*Tasks to carry out*:
a. Which full dates (day, month, and year) appear in the bishop's biography below?
b. Print the listing that follows the bishop's biography line for line, from start to end, and leave the pictures out.

=== Document extract ===

José Luis Mumbiela Sierra (born 27 May 1969 in Monzón, Spain) is a Spanish-born Roman Catholic prelate and Bishop of the Holy Trinity Diocese in Almaty.

He was ordained on 25 June 1995 and was incardinated in the diocese of Lleida. In 1998 began missionary work in Kazakhstan. He was rector of the seminary in Karaganda. On 5 March 2011 Pope Benedict XVI appointed him bishop of the Holy Trinity in Almaty. He replaced the retiring Bishop Henry Howańca, OFM. On 8 May 2011 Sierra was ordained bishop by Apostolic Nuncio to Kazakhstan, Archbishop Miguel Maury Buendía.

=== Source data ===

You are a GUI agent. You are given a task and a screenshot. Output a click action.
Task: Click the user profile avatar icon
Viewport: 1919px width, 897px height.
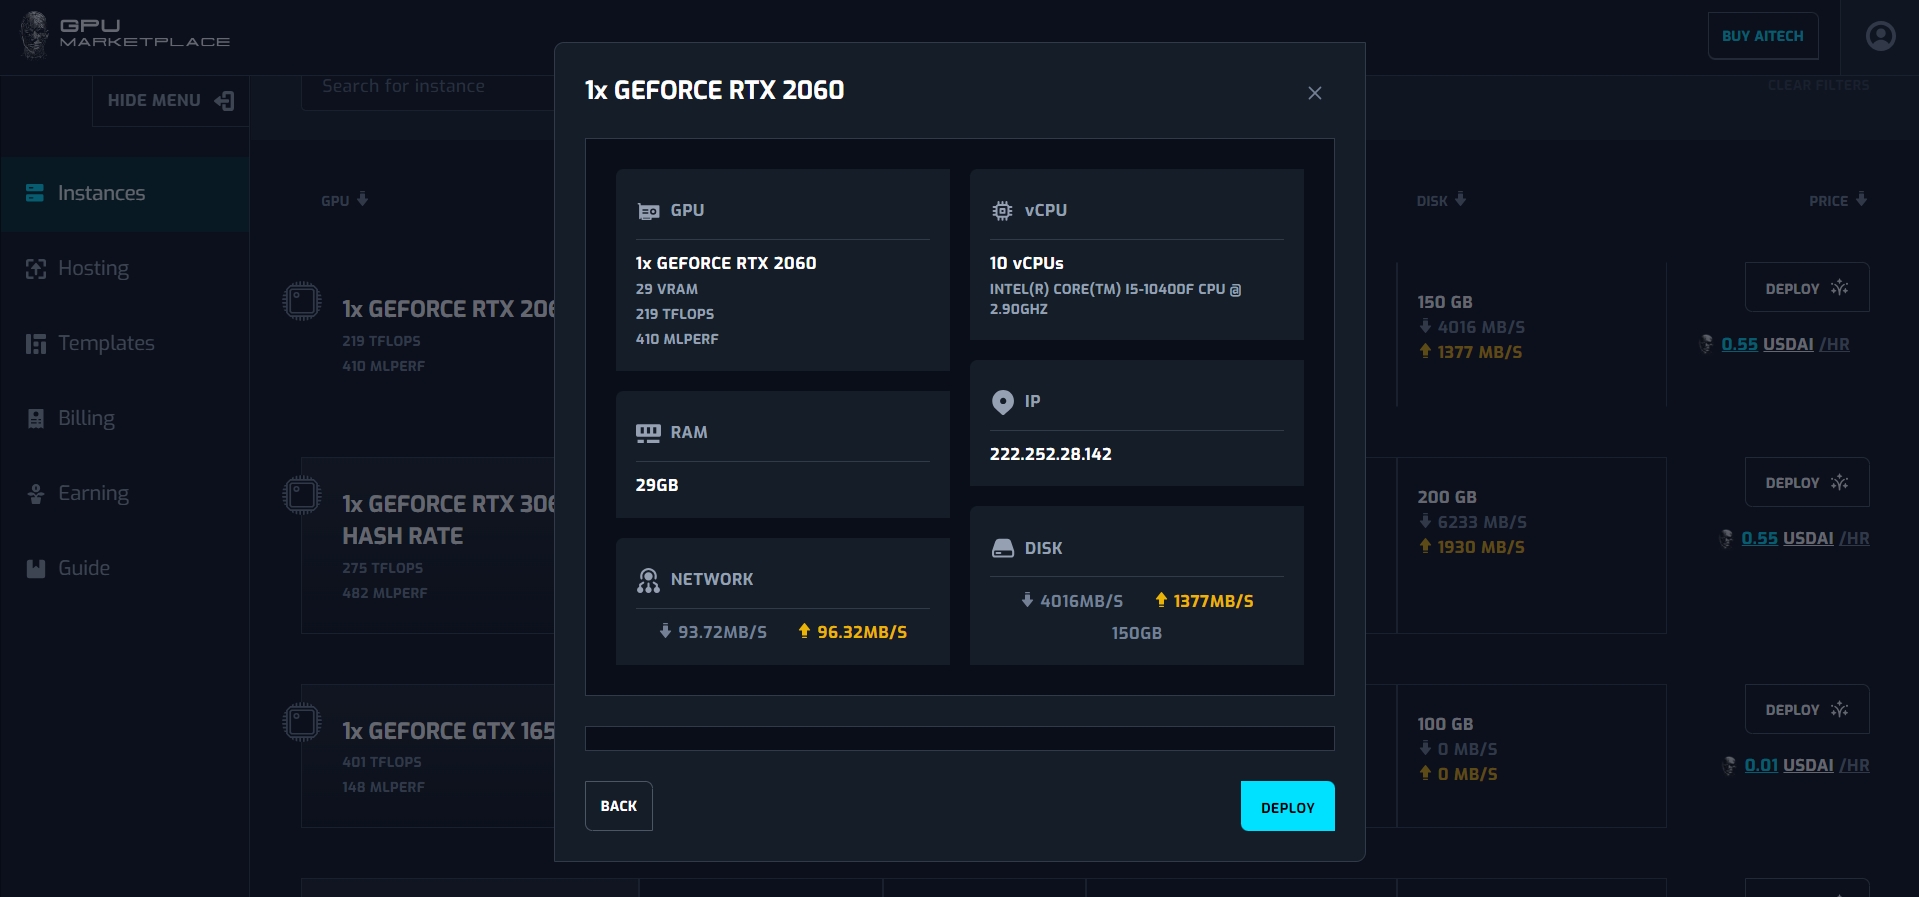(x=1880, y=36)
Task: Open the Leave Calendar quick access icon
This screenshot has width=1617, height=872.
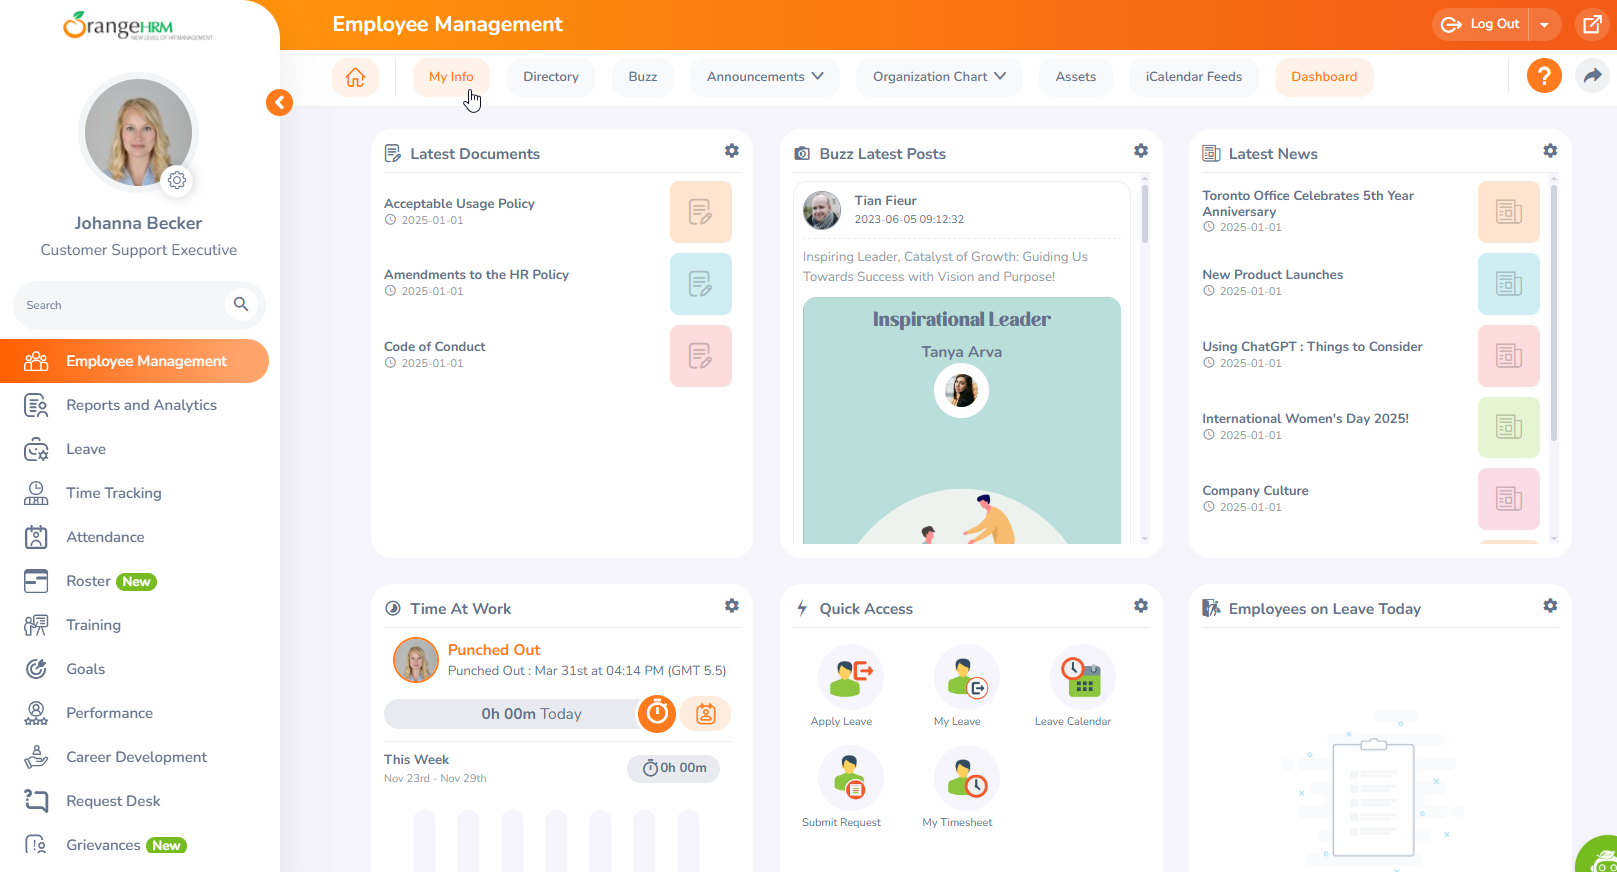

===

*Written answers*:
a. 27 May 1969, 25 June 1995, 5 March 2011, 8 May 2011

b.
You are a GUI agent. You are given a task and a screenshot. Output a click action.
Task: Click the user profile avatar icon
Viewport: 1919px width, 897px height.
(x=1880, y=36)
Task: Open the Leave Calendar quick access icon
This screenshot has width=1617, height=872.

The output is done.